Simplification is the problem here, arguably. Even a simple-sounding objective (say, a bicycle wheel that holds load the best) has at least one implicit assumption - it will be handled and used in the real world. Which means it'll be subject of sloppy handling and thermal spikes and weather and abuse and all kinds of things that are not just meeting the goal. Any of those cheesy AI designs, if you were to 3D-print/replicate them, they'd fall apart as you picked them up. So the problem seems to be, ML algorithm is getting too simple goal function - one lacking the "used in the real world" part.

I feel that a good first step would be to introduce some kind of random jitter into the simulation. Like, in case of the wheels, introduce road bumps, and perhaps start each run by simulating dropping the wheel from a short distance. This should quickly weed out "too clever" solutions - as long as the jitter is random enough, so RL won't pick up on it and start to exploit its non-randomness.

Speaking of road bumps: there is no such thing in reality as a perfectly flat road; if the wheel simulator is just rolling wheels on mathematically perfect roads, that's a big deviation from reality - precisely the kind that allows for "hacky" solutions that are not possible in the real world.

hammock · 2025-02-24T18:34:15 1740422055

You would have to introduce jitter to every possible dimension, when the dimensions themselves are continually expanding (as illuminated by the bike wheel example).. the combination of jitter x dimensions leads to an undefined problem (AKA theory of everything) in exponential fashion

wizzwizz4 · 2025-02-24T18:06:06 1740420366

Humans don't simplify problems by reducing them to objective functions: we simplify them by reducing them to specific instances of abstract concepts. Human thought is fundamentally different to the alien processes of naïve optimising agents.

We do understand the "real objectives", and our inability to communicate this understanding to hill-climbing algorithms is a sign of the depth of our understanding.
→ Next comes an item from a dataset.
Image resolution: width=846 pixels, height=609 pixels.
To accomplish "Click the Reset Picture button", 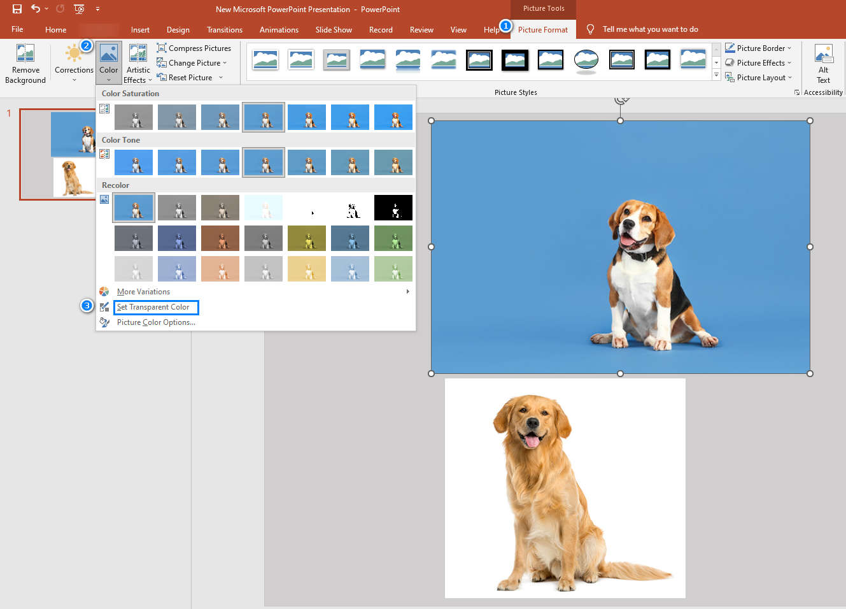I will click(190, 78).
There's no reason to believe that anything we yet call "AI" is capable of translating our understanding into a form that, magically, makes the hill-climbing algorithm output the correct answer.

tbrake · 2025-02-24T16:36:50 1740415010

How would more AI help? "given this goal with these parameters, figure out if another AI will ever game it into eventual thermonuclear war. "
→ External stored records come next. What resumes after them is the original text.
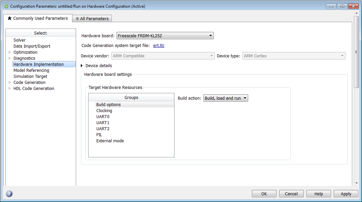
Task: Click the Apply button
Action: point(346,194)
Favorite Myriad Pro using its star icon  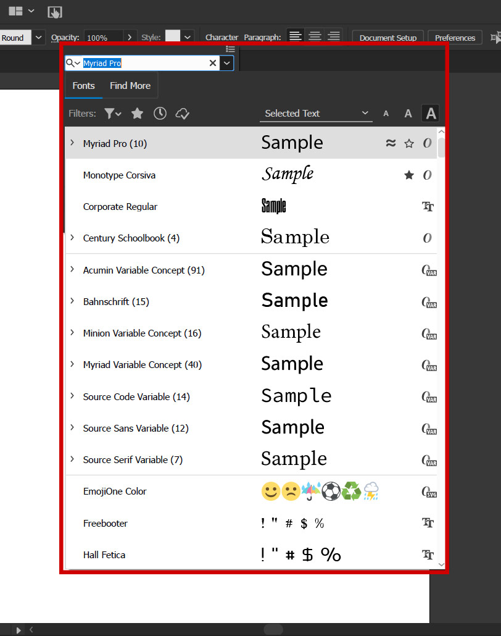[409, 143]
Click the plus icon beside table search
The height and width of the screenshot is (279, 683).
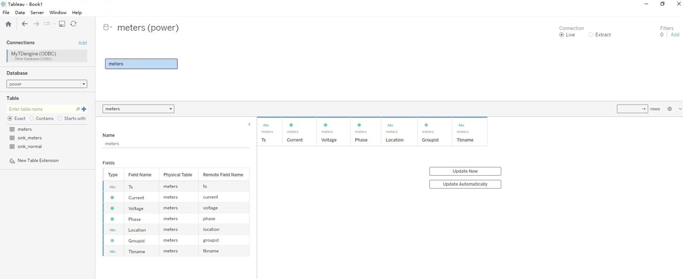[84, 109]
Feels halting problem-esque.

aurbano · 2025-02-24T17:19:51 1740417591

My point was that instead of blaming ML - or optimisation tools really - for gaming objective functions and coming up with non-solutions that do maximise reward, AI could instead be used to measure the reward/fitness of the solution.

So to the OP's example "optimise a bike wheel", technically an AI should be able to understand whether a proposed wheel is good or not, in a similar way to a human.
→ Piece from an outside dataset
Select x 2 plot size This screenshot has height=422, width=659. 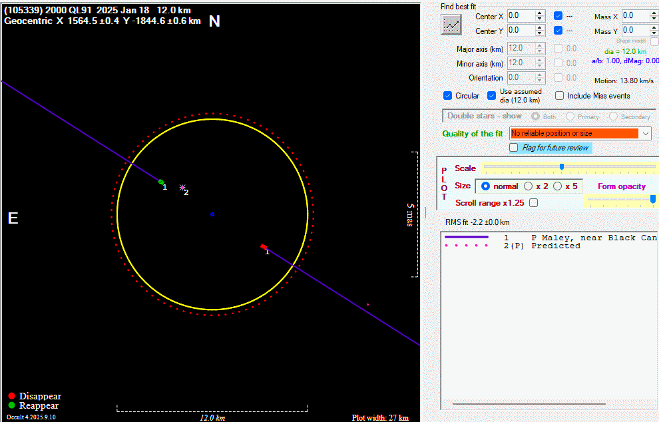[x=529, y=186]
hammock · 2025-02-24T16:05:28 1740413128

>simplify a problem down to an objective function

Yes, I have an intuition that this is NP hard though

jjk166 · 2025-02-24T19:13:23 1740424403

Humans have the same vulnerability

https://en.wikipedia.org/wiki/Perverse_incentive

tlb · 2025-02-24T15:54:08 1740412448

All these claims are like "programming is impossible because I typed in a program and it had a bug". Yes, everyone's first attempt at a reward function is hackable. So you have to tighten up the reward function to exclude solutions you don't want.

chefandy · 2025-02-25T04:14:45 1740456885

What claim would that be? It’s a hilarious, factual example of unintended consequences in model training. Of course they fixed the freaking bug in about two seconds.

1234letshaveatw · 2025-02-24T15:49:43 1740412183

Ummm, I'm going to hold off on that FSD subscription for a bit longer...

voidUpdate · 2025-02-24T14:35:25 1740407725

Is that Learnfun/Playfun that tom7 made? That one paused just before losing on tetris and left it like that, because any other input would make it lose

y33t · 2025-02-24T14:48:32 1740408512

No I want to say this was ~10 years ago. Happened to a university researcher IIRC.